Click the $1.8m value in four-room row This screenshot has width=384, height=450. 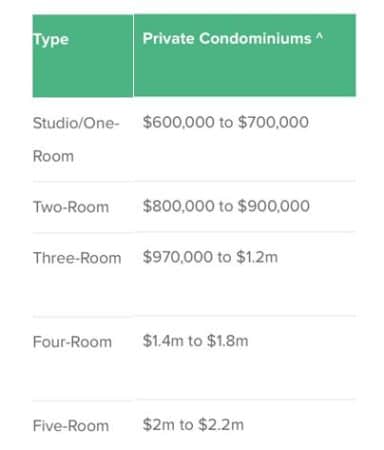[228, 341]
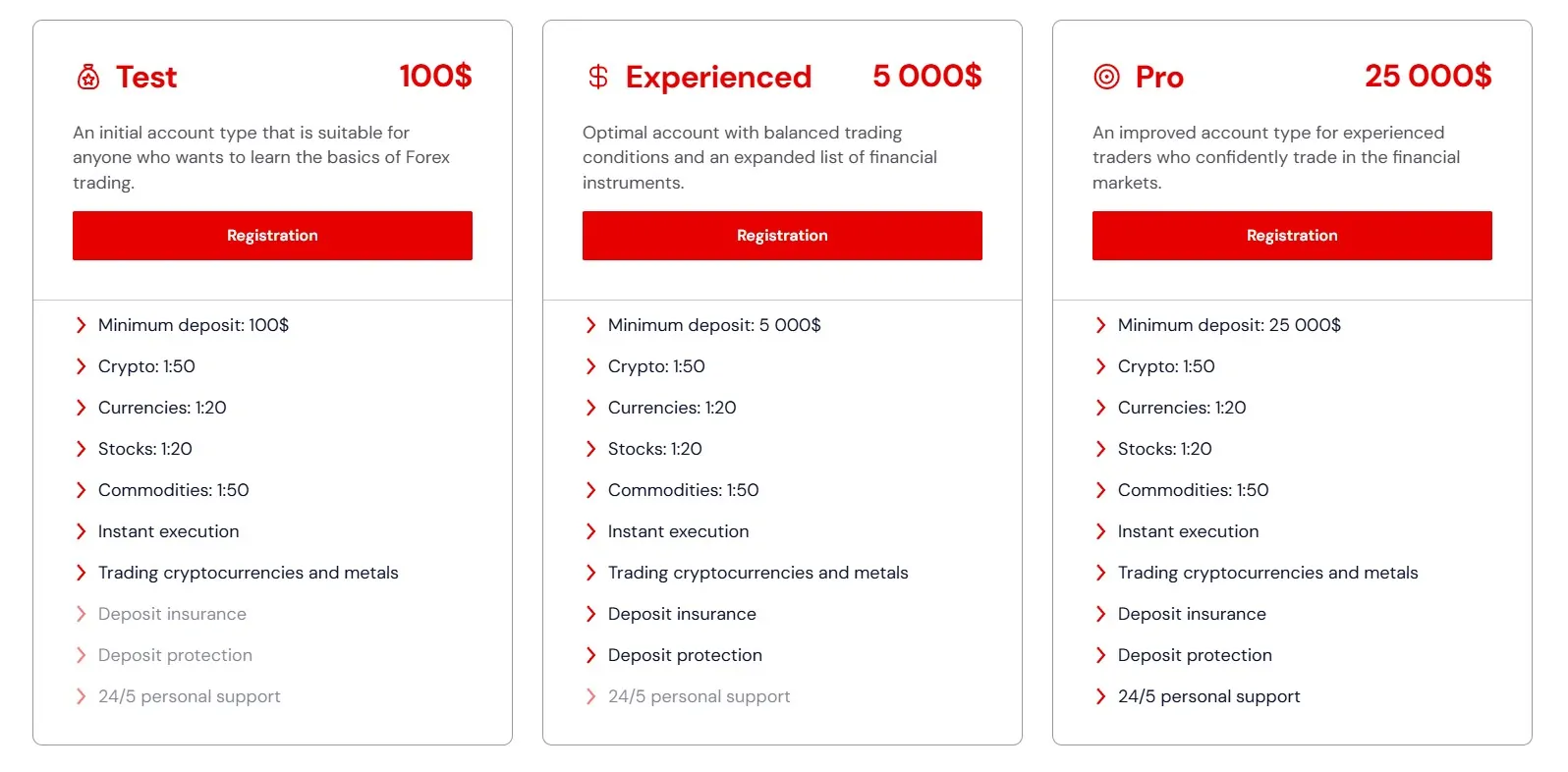Select the Test account title

[x=146, y=77]
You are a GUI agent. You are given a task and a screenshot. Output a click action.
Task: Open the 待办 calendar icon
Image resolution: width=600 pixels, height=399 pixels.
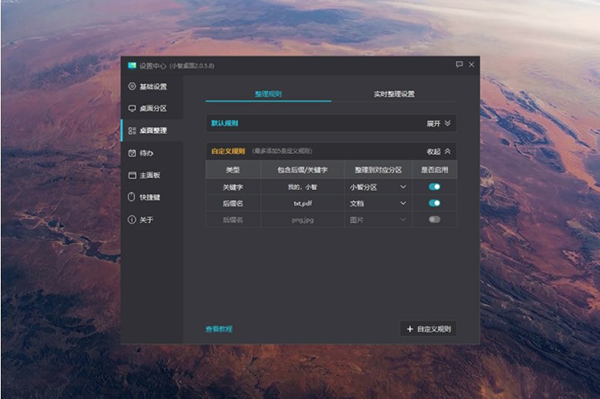132,153
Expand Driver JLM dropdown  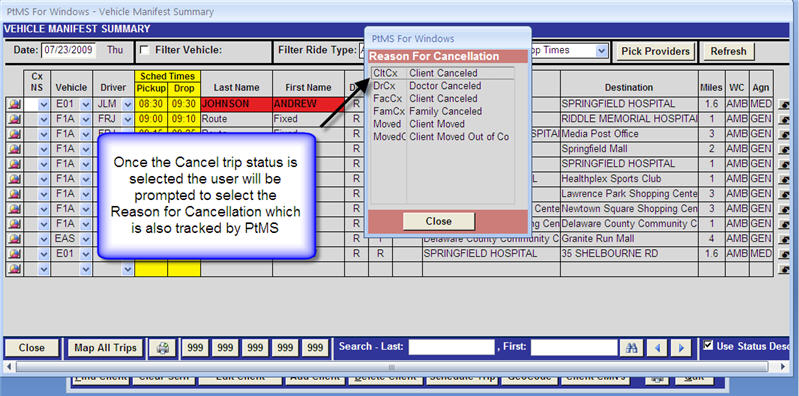127,104
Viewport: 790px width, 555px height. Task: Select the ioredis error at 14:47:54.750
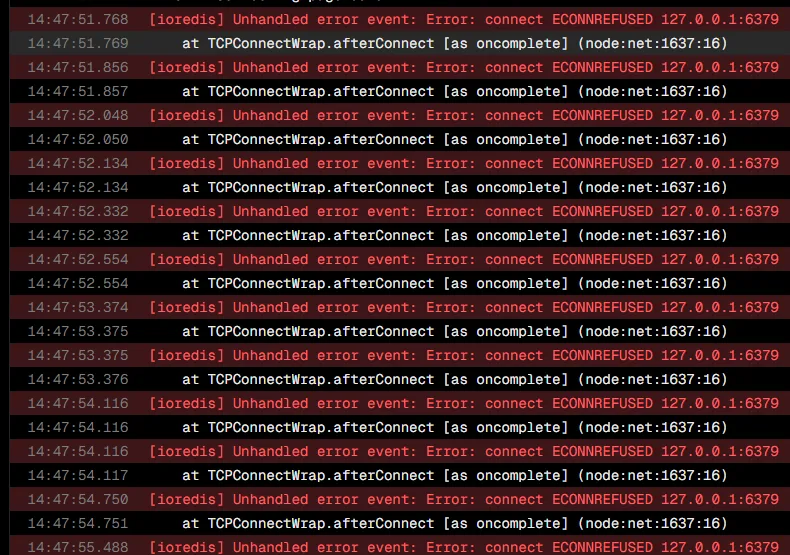pyautogui.click(x=400, y=500)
=-=-=-=-=
§ Task
Reproduce the listing word for word from the line containing "Viewport: 790px width, 555px" through the end of the listing, including both ends. Leave the pictures out.

§ Exercise output
Viewport: 790px width, 555px height. Task: Select the ioredis error at 14:47:54.750
pyautogui.click(x=400, y=500)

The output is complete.